Clutter in programmer workspaces, whether digital or physical, add a mental
cost. An area of common clutter is the ~/Downloads directory in Mac OS X.
I want to clean it up… programmatically.
I want a background job to find files in ~/Downloads which haven’t been
modified within the past week and move them into ~/.Trash. In zsh, we do:
mv ~/Downloads/*(mw+1) ~/.Trash
Read man zshexpn for more awesomeness on shell expansion.

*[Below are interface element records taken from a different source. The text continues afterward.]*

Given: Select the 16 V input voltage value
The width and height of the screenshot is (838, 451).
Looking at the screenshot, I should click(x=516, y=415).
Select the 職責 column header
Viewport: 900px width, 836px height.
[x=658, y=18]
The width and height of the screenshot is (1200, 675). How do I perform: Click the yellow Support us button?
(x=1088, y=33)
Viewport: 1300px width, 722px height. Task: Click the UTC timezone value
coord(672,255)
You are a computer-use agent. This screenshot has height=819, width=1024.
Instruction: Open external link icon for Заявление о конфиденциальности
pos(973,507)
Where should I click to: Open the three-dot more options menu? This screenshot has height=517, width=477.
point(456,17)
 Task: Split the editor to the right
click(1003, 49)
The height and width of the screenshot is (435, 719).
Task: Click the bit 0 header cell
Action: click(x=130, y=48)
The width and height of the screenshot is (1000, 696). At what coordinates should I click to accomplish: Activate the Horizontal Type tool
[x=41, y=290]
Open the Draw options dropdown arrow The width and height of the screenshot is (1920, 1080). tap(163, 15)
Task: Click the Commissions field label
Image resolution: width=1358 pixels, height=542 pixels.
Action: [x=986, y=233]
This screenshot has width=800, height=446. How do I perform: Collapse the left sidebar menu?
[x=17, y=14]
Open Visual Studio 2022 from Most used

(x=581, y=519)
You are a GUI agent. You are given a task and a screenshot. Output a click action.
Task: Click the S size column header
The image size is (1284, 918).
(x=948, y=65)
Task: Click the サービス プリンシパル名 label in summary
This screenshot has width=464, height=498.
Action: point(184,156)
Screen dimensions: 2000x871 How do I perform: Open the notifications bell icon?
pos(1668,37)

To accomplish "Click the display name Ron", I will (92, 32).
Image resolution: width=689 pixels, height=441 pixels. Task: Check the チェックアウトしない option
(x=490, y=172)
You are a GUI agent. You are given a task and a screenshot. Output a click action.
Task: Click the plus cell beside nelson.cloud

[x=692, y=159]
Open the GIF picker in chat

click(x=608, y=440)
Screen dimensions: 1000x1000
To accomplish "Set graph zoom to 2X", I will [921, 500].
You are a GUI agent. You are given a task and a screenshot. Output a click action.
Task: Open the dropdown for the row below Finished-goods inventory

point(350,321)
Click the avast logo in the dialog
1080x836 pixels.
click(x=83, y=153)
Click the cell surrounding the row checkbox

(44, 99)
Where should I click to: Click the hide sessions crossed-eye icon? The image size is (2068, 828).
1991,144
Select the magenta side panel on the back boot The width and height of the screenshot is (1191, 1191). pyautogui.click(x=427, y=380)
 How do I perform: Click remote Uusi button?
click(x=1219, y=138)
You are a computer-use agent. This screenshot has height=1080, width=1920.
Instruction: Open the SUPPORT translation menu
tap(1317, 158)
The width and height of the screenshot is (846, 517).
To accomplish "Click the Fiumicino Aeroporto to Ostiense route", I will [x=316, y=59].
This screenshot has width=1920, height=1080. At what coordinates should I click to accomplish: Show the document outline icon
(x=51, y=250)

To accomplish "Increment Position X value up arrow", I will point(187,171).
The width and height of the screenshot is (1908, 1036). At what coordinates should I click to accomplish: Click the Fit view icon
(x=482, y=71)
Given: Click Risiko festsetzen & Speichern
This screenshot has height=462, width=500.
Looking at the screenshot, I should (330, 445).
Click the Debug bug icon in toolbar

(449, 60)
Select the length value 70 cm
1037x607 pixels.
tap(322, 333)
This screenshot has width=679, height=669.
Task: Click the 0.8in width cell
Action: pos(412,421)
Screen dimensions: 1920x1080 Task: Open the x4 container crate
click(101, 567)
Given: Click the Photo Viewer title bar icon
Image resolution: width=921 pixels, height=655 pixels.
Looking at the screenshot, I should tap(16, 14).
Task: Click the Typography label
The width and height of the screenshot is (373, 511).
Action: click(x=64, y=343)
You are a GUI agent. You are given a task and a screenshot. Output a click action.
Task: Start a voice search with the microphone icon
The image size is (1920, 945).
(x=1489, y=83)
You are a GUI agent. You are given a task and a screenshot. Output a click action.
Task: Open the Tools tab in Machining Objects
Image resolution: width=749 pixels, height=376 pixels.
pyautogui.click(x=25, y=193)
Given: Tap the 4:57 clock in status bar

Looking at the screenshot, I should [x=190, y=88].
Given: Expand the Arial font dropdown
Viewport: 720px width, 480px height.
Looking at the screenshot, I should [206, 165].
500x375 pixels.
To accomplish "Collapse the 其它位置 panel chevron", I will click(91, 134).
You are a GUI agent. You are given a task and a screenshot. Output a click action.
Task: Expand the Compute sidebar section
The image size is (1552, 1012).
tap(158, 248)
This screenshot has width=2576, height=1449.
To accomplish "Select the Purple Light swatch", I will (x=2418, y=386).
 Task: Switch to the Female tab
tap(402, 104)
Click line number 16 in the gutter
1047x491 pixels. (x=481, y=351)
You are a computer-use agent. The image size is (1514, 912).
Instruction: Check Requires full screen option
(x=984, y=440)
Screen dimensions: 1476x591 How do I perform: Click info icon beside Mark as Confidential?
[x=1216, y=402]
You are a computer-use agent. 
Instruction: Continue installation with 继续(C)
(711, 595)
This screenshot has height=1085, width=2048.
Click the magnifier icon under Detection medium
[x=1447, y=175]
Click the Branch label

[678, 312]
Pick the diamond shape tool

For a user-specific background job, Apple recomends creating a Launch
Agent, which is a .plist XML
file located in ~/Library/LaunchAgents.
~/Library/LaunchAgents/com.thoughtbot.cleandownloads.plist will run my
script once an hour:
<?xml version="1.0" encoding="UTF-8"?>
<!DOCTYPE plist PUBLIC "-//Apple//DTD PLIST 1.0//EN" "http://www.apple.com/DTDs/PropertyList-1.0.dtd">
<plist version="1.0">
<dict>
<key>Label</key>
<string>com.thoughtbot.cleandownloads</string>
<key>ProgramArguments</key>
<array>
<string>mv</string>
<string>~/Downloads/*(mw+1) ~/.Trash</string>
</array>
<key>StartCalendarInterval</key>
<dict>
<key>Hour</key>
<integer>1</integer>
</dict>
</dict>
</plist>
Read Creating Launch Daemons and
Agents for more on
how to structure the .plist file.
Ain’t nobody dope as me, my Downloads directory is so fresh and so clean clean.